Engagement der Verbraucher
Wie schon vorangegangene Studien zeigten, kommen gebrauchte Kleider in besserer Qualität im Sortierwerk an, wenn Verbraucher und Verbraucherinnen mitwirken. Deshalb forscht das Konsortium an Motivations-Mechanismen, die eine Sammel-Community dazu anregen, wiederverwendbare Kleider getrennt zu sammeln. Für deren Unterstützung wird an einer App geforscht, die unter anderem Fachwissen und KI-basierte Bildverarbeitung enthält. Gleichzeitig soll der bisweilen alles schluckende Container durch einen intelligenten Selbstbedienungsterminal ersetzt werden. Das AIT wird die Gestaltung und Evaluierung der Systeme gemeinsam mit der Kunstuniversität Linz koordinieren und gemeinsam mit der Montanuniversität Leoben zur abschließenden Folgenabschätzung des Systems beitragen.

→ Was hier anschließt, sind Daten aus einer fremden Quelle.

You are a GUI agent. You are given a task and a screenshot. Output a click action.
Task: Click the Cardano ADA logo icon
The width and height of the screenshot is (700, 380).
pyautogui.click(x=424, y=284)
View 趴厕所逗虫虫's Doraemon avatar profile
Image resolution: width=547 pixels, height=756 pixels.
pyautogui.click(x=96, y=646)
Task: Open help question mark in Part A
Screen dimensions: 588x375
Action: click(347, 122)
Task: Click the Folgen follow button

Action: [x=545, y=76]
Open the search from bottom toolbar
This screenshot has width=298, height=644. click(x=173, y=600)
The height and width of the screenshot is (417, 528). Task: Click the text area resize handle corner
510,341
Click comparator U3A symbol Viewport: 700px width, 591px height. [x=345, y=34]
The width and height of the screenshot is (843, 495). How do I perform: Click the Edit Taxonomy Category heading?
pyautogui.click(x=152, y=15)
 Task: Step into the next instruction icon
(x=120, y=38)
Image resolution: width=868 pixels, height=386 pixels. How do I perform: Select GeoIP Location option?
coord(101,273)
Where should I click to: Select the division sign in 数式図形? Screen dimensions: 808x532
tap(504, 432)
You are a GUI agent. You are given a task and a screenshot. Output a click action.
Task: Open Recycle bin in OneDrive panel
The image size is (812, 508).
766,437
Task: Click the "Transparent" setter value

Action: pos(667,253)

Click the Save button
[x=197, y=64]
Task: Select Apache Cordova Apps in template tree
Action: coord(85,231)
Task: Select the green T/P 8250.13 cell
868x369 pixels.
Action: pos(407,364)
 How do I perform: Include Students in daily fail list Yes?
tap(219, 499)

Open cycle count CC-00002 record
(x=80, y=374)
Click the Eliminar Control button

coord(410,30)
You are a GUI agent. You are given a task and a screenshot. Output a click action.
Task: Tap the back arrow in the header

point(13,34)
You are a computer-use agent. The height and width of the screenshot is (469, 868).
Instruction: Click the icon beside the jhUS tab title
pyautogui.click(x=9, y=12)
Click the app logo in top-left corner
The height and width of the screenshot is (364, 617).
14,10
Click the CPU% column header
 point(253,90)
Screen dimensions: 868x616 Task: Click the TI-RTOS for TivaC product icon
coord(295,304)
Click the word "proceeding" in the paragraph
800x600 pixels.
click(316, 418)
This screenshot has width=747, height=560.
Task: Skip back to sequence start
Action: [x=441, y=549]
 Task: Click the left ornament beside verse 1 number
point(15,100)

Nicht jedes wiederverwendbare Kleidungsstück entspricht dem Trendempfinden der jungen Zielgruppe in Second Hand Läden. Die Möglichkeit, die Kleider gewinnträchtigen Meta-Kategorien wie etwa „Vintage“ zuzuordnen soll mit der Expertise der Abteilung Fashion & Technology (FAT) der Kunstuniversität Linz geklärt werden.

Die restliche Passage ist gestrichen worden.